▸ Required action
A faithful copy of the data is what is wanted, minus any pictures.

▸ Collected data
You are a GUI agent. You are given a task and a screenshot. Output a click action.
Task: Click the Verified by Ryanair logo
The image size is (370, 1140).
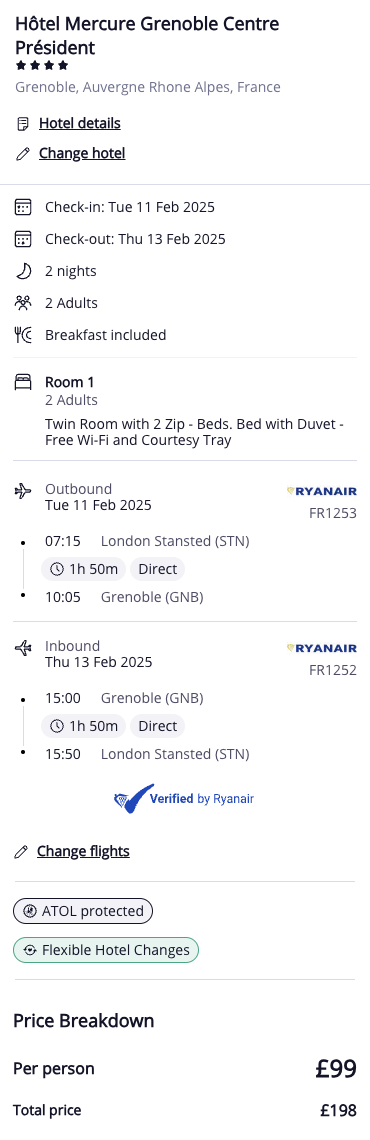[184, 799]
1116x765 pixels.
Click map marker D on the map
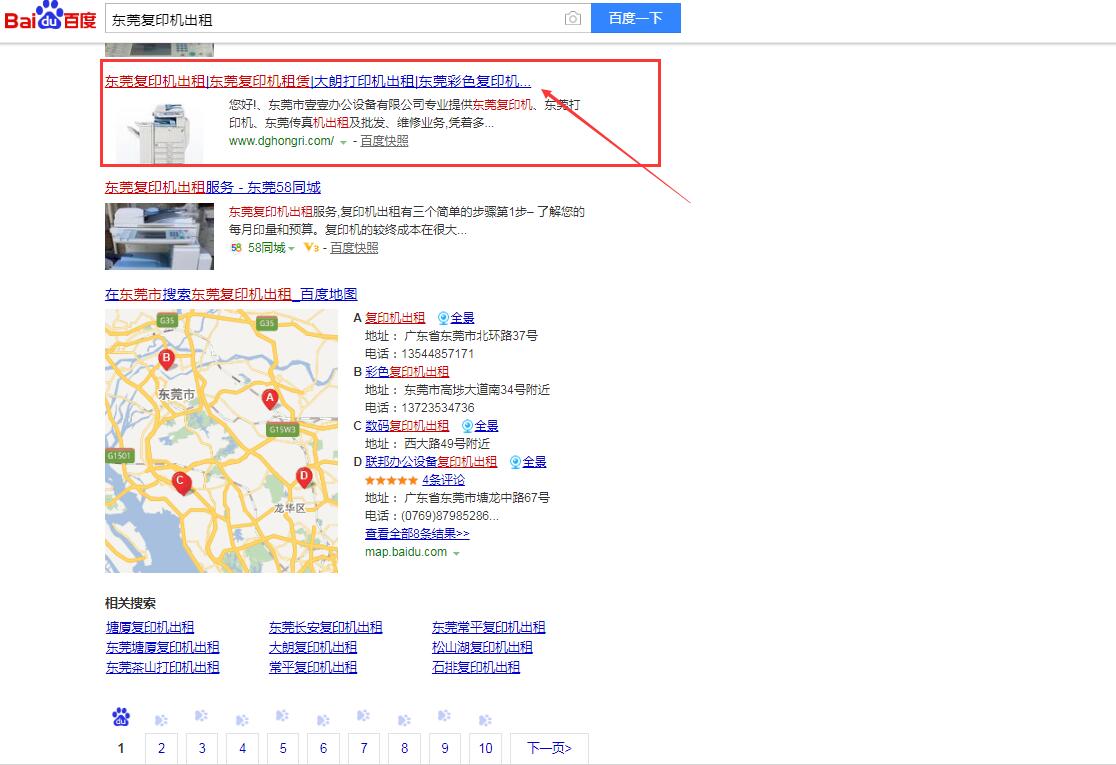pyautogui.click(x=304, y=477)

▸ Written answer
You are a GUI agent. You are given a task and a screenshot. Output a click action.
Task: Click the Verified by Ryanair logo
The image size is (370, 1140).
[184, 799]
1116x765 pixels.
Click map marker D on the map
pyautogui.click(x=304, y=477)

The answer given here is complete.